━━ STUDY MATERIAL ━━
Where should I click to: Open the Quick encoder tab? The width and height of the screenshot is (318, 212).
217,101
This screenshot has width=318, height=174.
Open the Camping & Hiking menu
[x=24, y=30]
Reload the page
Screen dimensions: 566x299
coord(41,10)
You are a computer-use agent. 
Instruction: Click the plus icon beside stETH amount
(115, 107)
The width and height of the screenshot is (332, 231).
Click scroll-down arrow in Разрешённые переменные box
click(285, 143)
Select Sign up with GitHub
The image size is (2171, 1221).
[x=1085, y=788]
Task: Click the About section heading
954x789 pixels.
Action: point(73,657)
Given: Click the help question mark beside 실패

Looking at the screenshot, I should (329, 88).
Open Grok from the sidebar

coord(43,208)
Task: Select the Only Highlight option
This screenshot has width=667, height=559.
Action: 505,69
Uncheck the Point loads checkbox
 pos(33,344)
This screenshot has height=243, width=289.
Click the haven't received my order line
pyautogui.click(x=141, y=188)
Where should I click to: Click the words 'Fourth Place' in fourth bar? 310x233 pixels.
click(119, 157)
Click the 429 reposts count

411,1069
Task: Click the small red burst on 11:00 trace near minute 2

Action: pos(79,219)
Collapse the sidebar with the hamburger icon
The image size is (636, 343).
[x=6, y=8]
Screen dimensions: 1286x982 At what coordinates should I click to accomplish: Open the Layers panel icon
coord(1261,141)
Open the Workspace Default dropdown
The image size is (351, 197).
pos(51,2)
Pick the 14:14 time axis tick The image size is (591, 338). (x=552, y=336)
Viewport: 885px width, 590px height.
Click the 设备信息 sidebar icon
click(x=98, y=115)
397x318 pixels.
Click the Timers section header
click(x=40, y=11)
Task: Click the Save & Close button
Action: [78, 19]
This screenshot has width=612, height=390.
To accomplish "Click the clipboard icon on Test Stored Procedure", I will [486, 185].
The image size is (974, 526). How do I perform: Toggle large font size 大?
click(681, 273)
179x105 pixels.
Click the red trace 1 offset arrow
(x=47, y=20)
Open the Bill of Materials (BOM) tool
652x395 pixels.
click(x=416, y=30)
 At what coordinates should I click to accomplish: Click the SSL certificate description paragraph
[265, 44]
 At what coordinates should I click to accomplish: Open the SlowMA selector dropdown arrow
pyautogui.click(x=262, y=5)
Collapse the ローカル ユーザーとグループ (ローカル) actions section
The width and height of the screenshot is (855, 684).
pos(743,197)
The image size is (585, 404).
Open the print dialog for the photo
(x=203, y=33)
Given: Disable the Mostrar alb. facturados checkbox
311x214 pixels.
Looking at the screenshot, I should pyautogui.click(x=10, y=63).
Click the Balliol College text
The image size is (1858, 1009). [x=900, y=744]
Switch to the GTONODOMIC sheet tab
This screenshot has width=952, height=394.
━━━
- **WORK REQUEST**: Please copy the data in full, character for character.

- **FINISHED EXERCISE**:
Where should I click to: Open the Quick encoder tab? The width and height of the screenshot is (318, 212).
217,101
This screenshot has width=318, height=174.
Open the Camping & Hiking menu
[x=24, y=30]
Reload the page
Screen dimensions: 566x299
coord(41,10)
You are a computer-use agent. 
Instruction: Click the plus icon beside stETH amount
(115, 107)
The width and height of the screenshot is (332, 231).
Click scroll-down arrow in Разрешённые переменные box
click(285, 143)
Select Sign up with GitHub
The image size is (2171, 1221).
[x=1085, y=788]
Task: Click the About section heading
954x789 pixels.
Action: point(73,657)
Given: Click the help question mark beside 실패

Looking at the screenshot, I should (329, 88).
Open Grok from the sidebar

coord(43,208)
Task: Select the Only Highlight option
This screenshot has width=667, height=559.
Action: 505,69
Uncheck the Point loads checkbox
 pos(33,344)
This screenshot has height=243, width=289.
Click the haven't received my order line
pyautogui.click(x=141, y=188)
Where should I click to: Click the words 'Fourth Place' in fourth bar? 310x233 pixels.
click(119, 157)
Click the 429 reposts count

411,1069
Task: Click the small red burst on 11:00 trace near minute 2

Action: pos(79,219)
Collapse the sidebar with the hamburger icon
The image size is (636, 343).
[x=6, y=8]
Screen dimensions: 1286x982 At what coordinates should I click to accomplish: Open the Layers panel icon
coord(1261,141)
Open the Workspace Default dropdown
The image size is (351, 197).
pos(51,2)
Pick the 14:14 time axis tick The image size is (591, 338). (x=552, y=336)
Viewport: 885px width, 590px height.
Click the 设备信息 sidebar icon
click(x=98, y=115)
397x318 pixels.
Click the Timers section header
click(x=40, y=11)
Task: Click the Save & Close button
Action: [78, 19]
This screenshot has width=612, height=390.
To accomplish "Click the clipboard icon on Test Stored Procedure", I will [486, 185].
The image size is (974, 526). How do I perform: Toggle large font size 大?
click(681, 273)
179x105 pixels.
Click the red trace 1 offset arrow
(x=47, y=20)
Open the Bill of Materials (BOM) tool
652x395 pixels.
click(x=416, y=30)
 At what coordinates should I click to accomplish: Click the SSL certificate description paragraph
[265, 44]
 At what coordinates should I click to accomplish: Open the SlowMA selector dropdown arrow
pyautogui.click(x=262, y=5)
Collapse the ローカル ユーザーとグループ (ローカル) actions section
The width and height of the screenshot is (855, 684).
pos(743,197)
The image size is (585, 404).
Open the print dialog for the photo
(x=203, y=33)
Given: Disable the Mostrar alb. facturados checkbox
311x214 pixels.
Looking at the screenshot, I should pyautogui.click(x=10, y=63).
Click the Balliol College text
The image size is (1858, 1009). [x=900, y=744]
Switch to the GTONODOMIC sheet tab
This screenshot has width=952, height=394.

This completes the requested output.